Il postino suona alla porta per consegnare una raccomandata del Comune di Carlentini. La Fata firma regolarmente la ricevuta, ma un istante dopo l’occhio cade sul destinatario: “Eredi di Sebastiano La Fata”. Per gli uffici tributari del Comune, dunque, il giornalista sarebbe passato a miglior vita, rendendo i suoi successori debitori della TARI relativa all’anno 2020. Oltre il danno, la beffa

Non è solo lo “status” di defunto a colpire. Esaminando i documenti, La Fata ha scoperto che l’importo richiesto per il 2020 era già stato regolarizzato attraverso un piano rateale concordato con l’Ufficio Tributi nel corso del 2025. Una richiesta, dunque, non solo indirizzata a un “morto”, ma relativa a un debito già saldato o in corso di pagamento.

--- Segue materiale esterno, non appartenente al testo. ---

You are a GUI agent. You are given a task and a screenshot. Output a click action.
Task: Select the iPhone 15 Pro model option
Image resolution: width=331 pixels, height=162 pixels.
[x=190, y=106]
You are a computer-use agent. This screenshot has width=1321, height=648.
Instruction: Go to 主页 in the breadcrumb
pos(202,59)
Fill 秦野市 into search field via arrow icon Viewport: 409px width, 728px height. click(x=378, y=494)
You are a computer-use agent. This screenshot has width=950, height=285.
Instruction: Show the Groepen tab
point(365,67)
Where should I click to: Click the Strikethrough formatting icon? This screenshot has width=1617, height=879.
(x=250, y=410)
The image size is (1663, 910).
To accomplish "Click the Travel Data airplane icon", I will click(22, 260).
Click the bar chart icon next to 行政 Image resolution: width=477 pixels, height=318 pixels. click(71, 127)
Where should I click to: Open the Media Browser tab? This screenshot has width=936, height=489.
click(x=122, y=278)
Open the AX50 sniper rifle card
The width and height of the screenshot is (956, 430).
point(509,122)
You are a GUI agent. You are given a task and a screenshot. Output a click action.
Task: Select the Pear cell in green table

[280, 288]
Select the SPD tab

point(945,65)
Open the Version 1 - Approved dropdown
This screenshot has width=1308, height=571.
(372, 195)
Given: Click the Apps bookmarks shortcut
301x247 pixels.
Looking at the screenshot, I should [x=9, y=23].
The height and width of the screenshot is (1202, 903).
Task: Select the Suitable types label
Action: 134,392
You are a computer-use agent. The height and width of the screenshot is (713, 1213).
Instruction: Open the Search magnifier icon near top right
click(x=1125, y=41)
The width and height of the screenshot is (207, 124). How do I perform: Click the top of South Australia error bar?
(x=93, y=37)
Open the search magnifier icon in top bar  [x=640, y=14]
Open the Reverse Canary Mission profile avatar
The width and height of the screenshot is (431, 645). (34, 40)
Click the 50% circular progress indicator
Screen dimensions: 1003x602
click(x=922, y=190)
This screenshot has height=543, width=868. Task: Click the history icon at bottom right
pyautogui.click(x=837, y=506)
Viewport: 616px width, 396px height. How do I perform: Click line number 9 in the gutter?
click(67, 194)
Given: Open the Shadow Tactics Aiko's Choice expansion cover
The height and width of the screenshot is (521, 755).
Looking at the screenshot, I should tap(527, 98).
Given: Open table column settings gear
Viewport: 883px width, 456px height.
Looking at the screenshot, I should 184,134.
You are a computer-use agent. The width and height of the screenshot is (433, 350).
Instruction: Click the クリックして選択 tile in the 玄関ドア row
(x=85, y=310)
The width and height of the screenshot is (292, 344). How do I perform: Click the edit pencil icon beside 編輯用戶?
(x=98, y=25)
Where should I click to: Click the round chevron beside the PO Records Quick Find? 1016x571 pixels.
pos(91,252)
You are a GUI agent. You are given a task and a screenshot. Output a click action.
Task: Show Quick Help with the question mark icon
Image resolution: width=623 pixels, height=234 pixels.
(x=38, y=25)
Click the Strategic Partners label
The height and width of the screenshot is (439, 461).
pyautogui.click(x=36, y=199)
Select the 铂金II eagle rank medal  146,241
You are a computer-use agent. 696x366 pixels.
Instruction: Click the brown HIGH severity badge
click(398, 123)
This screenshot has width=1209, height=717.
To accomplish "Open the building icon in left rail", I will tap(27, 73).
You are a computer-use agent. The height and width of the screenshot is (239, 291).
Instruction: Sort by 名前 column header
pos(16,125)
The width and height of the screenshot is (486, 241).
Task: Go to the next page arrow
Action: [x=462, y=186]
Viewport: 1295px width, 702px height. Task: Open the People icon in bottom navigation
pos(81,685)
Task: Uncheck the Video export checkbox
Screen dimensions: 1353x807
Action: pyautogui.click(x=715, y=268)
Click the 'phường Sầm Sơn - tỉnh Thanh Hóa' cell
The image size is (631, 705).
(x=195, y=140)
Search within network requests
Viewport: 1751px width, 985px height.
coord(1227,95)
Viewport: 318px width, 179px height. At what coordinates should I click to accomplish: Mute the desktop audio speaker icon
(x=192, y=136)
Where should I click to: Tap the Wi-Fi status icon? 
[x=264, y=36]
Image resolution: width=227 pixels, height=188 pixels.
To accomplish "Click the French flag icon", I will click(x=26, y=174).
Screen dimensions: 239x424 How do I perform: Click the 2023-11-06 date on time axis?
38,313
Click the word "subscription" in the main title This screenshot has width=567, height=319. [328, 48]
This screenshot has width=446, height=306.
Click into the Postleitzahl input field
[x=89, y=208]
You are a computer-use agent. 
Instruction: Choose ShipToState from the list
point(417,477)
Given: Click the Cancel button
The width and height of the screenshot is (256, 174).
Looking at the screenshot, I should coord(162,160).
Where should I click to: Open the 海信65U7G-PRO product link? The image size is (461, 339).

​“Morto” per il Comune, ma vivo per il Fisco: l’assurda odissea burocratica del giornalista Nello La Fata

​Un interrogativo per la cittadinanza
Il “morto-vivo” La Fata, superato lo sconcerto iniziale, pone una questione di ordine pubblico e trasparenza:
​”Quanti cittadini rischiano di trovarsi in questa situazione? Non parlo solo del paradosso di essere dichiarati defunti dall’anagrafe tributaria, ma del rischio di essere etichettati come morosi pur avendo pagato. Quanta povera gente, magari sprovvista della ricevuta di pagamento dopo anni, si vede costretta a pagare due volte a causa di database comunali non io aggiornati o mal gestiti?”

​Il giornalista annuncia l’intenzione di chiarire la vicenda nelle sedi opportune, chiedendo al Comune di Carlentini non solo di “rettificare la sua esistenza in vita”, ma di verificare l’efficienza dei sistemi di riscossione.